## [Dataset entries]
=-=-=

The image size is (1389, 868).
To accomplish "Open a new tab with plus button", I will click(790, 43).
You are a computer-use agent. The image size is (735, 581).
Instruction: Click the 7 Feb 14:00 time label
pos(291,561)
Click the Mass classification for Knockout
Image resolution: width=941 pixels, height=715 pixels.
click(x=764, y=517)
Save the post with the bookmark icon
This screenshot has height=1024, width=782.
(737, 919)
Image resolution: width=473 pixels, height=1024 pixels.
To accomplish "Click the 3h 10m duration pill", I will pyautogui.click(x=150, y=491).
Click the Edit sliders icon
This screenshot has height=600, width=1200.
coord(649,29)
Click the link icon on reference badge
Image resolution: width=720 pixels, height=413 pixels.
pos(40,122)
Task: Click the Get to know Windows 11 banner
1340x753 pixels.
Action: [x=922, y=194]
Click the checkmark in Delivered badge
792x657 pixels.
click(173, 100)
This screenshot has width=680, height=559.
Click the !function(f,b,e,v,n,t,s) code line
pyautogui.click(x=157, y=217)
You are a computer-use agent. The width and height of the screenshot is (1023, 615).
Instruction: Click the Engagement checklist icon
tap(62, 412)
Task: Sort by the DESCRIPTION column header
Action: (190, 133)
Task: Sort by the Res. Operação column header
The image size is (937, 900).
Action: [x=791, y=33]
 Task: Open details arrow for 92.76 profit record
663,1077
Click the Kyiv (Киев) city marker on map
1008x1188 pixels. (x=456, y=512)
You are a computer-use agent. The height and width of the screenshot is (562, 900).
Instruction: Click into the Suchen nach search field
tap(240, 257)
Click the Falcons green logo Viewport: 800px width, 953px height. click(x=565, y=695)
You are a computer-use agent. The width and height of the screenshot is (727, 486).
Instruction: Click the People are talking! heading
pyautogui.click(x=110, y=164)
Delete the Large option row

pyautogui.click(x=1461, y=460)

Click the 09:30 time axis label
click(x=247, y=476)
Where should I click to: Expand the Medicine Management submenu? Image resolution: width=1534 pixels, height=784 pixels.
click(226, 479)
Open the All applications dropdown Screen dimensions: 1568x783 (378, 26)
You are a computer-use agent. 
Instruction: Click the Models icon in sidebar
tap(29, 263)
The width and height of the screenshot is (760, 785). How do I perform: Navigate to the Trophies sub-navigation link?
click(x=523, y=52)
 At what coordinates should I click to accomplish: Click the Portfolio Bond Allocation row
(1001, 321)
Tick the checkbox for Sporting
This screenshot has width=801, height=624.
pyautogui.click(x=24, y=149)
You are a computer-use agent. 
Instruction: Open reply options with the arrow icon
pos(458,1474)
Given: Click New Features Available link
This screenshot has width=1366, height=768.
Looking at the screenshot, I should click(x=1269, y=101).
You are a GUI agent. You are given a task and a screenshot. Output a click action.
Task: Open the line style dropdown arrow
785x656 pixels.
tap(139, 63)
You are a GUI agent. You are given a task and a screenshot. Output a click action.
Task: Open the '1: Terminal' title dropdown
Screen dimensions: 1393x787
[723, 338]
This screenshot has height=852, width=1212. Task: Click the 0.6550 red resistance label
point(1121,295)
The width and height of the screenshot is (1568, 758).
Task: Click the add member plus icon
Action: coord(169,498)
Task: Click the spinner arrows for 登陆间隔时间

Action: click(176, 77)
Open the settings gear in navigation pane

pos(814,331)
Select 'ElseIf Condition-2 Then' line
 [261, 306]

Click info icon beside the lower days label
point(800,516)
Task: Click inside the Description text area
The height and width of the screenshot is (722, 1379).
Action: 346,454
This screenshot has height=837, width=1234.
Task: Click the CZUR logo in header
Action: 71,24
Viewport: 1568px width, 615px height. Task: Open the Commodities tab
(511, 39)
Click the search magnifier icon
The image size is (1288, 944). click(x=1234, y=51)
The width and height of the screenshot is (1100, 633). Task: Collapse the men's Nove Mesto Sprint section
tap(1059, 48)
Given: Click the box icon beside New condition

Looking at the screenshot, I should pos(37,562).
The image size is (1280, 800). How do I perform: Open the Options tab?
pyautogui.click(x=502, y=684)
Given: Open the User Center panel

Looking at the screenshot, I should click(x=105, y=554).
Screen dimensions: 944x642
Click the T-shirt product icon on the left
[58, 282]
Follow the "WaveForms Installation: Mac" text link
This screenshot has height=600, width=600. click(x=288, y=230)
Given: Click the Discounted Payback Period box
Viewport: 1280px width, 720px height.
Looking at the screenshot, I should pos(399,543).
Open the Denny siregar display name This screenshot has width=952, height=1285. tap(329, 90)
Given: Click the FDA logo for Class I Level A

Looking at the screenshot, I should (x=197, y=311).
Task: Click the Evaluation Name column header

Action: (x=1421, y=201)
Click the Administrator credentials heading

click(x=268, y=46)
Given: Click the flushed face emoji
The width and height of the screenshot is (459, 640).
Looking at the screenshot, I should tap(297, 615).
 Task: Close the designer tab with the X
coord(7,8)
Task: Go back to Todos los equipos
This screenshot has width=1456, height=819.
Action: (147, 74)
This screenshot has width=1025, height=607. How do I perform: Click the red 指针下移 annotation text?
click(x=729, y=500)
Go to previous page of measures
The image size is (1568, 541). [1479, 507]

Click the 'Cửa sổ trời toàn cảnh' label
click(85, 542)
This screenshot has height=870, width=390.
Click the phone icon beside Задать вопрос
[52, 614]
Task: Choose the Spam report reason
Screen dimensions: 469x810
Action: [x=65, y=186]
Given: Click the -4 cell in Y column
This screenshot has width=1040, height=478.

=-=-=

## [WORK REQUEST]
Set down the line that contains "This screenshot has height=870, width=390." exactly. Do the same for each later line of the data, through the end, and add nothing.

## [RESULT FOR THIS EXERCISE]
This screenshot has height=870, width=390.
Click the phone icon beside Задать вопрос
[52, 614]
Task: Choose the Spam report reason
Screen dimensions: 469x810
Action: [x=65, y=186]
Given: Click the -4 cell in Y column
This screenshot has width=1040, height=478.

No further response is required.